Tissue and Circulating Fatty Acids as Biomarkers to Evaluate Long-Term Fat Intake Are Tissue and Sex Dependent in CD-1 Mice.

Abstract

There is currently no consensus on which tissues are optimal for assessing specific diet-derived fatty acids (FAs) as biomarkers for long-term dietary studies. This study measured the content of unique diet-derived FAs from dairy, echium, and fish in tissues (adipose, muscle, liver, erythrocyte membranes, and plasma phospholipids, cholesterol esters, triglycerides, and free fatty acids) after long-term feeding in CD-1 mice. Beginning at weaning, mice (n=10-11/sex/diet) were fed 1 of 4 diets (40%kcal/total energy) that only differed in FA composition: control fat blend (CON), reflecting the FA profile of the average US American diet, or CON supplemented with 30% of fish oil (FO), dairy fat (DF), or echium oil (EO).
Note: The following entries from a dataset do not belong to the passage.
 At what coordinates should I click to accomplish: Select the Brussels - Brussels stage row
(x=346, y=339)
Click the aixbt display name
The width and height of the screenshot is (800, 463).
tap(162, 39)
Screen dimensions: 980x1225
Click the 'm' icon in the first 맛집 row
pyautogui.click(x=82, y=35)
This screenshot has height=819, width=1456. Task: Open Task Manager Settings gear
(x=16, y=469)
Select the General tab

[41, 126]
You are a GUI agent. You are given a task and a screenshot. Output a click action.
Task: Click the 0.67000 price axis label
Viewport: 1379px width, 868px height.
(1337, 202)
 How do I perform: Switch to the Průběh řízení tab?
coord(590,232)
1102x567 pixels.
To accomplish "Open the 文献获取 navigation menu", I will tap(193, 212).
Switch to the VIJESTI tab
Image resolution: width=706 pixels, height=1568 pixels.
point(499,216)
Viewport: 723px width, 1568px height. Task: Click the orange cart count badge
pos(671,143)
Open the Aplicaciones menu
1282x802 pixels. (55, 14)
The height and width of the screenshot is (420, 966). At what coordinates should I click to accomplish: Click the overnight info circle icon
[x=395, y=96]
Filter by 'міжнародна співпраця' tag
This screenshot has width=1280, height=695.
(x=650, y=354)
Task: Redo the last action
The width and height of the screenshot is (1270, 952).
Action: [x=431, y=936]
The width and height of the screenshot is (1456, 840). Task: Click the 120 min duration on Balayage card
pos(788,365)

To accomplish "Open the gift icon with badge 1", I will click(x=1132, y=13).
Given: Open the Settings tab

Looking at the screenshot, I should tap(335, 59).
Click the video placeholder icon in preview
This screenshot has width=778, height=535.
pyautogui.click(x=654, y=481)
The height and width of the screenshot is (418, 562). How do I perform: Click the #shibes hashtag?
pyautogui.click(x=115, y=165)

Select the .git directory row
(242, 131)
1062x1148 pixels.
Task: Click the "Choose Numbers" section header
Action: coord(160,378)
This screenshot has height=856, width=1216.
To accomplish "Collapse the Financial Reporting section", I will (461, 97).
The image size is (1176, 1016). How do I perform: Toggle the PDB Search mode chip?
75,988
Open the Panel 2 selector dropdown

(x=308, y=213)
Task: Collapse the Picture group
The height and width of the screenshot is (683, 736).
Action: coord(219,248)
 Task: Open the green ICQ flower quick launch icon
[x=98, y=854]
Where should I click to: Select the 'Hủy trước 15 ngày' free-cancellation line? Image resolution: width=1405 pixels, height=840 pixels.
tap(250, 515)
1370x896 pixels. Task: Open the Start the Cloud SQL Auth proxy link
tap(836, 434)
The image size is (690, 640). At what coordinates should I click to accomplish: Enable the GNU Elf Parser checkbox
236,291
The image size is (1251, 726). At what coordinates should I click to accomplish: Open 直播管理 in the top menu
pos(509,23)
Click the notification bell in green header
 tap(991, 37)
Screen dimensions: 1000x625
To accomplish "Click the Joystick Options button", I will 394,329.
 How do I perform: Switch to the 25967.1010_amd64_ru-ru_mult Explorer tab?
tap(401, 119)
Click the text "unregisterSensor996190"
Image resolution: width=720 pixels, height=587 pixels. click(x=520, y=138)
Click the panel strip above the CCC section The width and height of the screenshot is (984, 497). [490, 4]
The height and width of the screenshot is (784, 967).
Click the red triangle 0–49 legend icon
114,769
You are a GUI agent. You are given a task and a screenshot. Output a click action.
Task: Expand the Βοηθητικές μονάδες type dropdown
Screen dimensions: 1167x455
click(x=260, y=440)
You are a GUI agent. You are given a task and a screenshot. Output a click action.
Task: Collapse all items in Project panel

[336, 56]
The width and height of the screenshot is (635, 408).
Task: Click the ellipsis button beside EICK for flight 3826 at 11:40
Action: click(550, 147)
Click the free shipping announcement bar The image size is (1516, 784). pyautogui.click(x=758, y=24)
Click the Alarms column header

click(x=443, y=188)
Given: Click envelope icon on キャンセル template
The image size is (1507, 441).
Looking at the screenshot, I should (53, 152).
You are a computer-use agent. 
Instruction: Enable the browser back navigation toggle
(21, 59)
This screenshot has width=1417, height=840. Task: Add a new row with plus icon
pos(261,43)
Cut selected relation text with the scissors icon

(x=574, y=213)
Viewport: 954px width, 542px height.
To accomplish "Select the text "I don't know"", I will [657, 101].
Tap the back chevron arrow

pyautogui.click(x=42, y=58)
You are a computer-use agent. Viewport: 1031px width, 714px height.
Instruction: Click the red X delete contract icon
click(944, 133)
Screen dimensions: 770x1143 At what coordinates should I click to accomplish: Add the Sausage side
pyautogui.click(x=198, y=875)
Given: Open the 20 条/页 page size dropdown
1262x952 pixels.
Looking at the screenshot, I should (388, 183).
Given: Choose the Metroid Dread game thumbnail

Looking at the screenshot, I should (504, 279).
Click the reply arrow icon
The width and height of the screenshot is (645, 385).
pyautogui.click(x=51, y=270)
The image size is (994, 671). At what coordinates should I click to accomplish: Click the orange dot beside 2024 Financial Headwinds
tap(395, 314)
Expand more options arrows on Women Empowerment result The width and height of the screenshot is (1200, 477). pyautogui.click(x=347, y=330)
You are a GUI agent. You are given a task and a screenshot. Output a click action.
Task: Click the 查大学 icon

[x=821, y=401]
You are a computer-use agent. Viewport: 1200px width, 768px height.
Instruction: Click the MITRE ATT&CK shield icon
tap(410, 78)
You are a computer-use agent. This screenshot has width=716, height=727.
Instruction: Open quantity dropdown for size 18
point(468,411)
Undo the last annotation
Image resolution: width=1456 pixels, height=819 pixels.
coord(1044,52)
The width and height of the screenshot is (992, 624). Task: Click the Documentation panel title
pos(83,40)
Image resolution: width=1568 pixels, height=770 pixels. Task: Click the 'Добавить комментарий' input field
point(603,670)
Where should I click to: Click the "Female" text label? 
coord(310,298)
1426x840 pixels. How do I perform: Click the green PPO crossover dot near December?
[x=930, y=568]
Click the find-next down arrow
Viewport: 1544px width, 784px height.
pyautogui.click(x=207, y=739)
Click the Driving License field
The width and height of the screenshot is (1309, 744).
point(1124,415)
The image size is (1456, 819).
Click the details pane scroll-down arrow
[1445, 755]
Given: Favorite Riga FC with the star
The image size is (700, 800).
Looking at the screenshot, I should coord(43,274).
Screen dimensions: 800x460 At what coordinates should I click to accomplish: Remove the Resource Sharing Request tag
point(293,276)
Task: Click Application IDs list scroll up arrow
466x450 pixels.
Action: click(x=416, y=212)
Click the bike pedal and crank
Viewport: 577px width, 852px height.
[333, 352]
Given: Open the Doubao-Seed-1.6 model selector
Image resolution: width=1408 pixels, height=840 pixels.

After 13 mo, tissues were collected to determine FAs via gas-liquid chromatography. Tissue FAs were analyzed via 2-factor ANOVA, and relationships between FA intake and tissue content were assessed with Spearman correlations. As anticipated, 20:5n-3 (ω-3) tissue content was ≤32-fold greater in FO- compared with CON-fed mice (P <0.05). In addition, 20:5n-3 intake strongly correlated with its content in all tissues (ρ = 0.67-0.76; P <0.05). Echium oil intake also influenced tissue FA content in mice as expected. For example, 18:3n-6 was ≤25-fold greater in adipose, muscle, and liver tissues of EO-fed compared with CON-fed mice (P <0.05). Tissue content of FAs typically considered biomarkers of dairy fat intake (15:0, 16:1 t9, and 17:0) was often not greater in mice fed DF than other diet groups, although 18:2 c9, t11 content was ≤6-fold greater in tissues from DF-fed compared with CON-fed mice (P <0.05). The content of dairy-derived FAs in blood fractions of females was up to 2-fold greater compared with males, whereas docosapentaenoic acid content was up to 1-fold greater in all blood fractions and in liver tissue of males compared with females (P <0.05). In adipose, muscle, and liver tissue, the content of γ-linolenic acid and stearidonic acid was less than 1-fold greater in females than in males (P <0.05). Our study indicates that the distribution of dietary FAs is tissue and sex dependent in aged CD-1 mice. Research using FA biomarkers should assess a combination of FA biomarkers to accurately validate patterns of FA intake and source.